> [What you should do] Below are the records; give again exactly the line with "The image size is (1024, 576).", the line with "1280x913 pixels.", and each line that lies between them, and nothing besides.

===== Provided data

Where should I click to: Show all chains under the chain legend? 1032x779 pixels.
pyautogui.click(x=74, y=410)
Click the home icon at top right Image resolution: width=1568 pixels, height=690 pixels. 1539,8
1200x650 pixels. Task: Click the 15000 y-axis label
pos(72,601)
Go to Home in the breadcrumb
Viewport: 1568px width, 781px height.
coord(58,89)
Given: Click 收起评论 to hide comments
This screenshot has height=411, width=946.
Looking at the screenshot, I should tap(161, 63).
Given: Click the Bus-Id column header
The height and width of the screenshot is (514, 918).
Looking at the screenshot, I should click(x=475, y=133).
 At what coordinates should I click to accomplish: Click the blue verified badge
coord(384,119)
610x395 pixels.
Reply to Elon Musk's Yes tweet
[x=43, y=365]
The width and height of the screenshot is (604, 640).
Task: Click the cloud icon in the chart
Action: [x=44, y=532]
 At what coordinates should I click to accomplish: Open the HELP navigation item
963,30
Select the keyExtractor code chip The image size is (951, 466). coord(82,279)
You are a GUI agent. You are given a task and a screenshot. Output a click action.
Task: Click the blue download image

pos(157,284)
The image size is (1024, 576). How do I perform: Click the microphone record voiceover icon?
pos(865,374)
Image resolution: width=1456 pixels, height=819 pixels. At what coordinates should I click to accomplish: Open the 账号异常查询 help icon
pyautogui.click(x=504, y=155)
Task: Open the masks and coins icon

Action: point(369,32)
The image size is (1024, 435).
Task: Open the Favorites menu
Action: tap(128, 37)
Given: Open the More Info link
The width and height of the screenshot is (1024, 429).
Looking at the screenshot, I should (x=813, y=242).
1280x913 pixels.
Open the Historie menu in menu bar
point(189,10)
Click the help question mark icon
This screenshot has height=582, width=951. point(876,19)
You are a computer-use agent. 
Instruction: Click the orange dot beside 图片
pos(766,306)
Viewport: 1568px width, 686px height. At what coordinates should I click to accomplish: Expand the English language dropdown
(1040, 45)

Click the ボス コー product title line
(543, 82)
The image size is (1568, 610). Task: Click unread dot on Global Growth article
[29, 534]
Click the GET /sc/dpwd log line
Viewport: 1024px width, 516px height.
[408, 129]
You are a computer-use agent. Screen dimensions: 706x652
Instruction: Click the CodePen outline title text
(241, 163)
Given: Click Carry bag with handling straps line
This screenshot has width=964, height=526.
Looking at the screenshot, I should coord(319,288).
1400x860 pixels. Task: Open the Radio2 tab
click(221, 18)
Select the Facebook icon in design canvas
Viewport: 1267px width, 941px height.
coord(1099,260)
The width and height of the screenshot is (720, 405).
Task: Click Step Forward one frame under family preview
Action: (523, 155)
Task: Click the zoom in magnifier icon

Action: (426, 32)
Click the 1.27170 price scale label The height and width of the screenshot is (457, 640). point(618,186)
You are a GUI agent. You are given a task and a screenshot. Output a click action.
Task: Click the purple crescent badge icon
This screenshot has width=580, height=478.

==========

> [Problem solution]
The image size is (1024, 576). How do I perform: Click the microphone record voiceover icon?
pos(865,374)
Image resolution: width=1456 pixels, height=819 pixels. At what coordinates should I click to accomplish: Open the 账号异常查询 help icon
pyautogui.click(x=504, y=155)
Task: Open the masks and coins icon

Action: point(369,32)
The image size is (1024, 435).
Task: Open the Favorites menu
Action: tap(128, 37)
Given: Open the More Info link
The width and height of the screenshot is (1024, 429).
Looking at the screenshot, I should (x=813, y=242).
1280x913 pixels.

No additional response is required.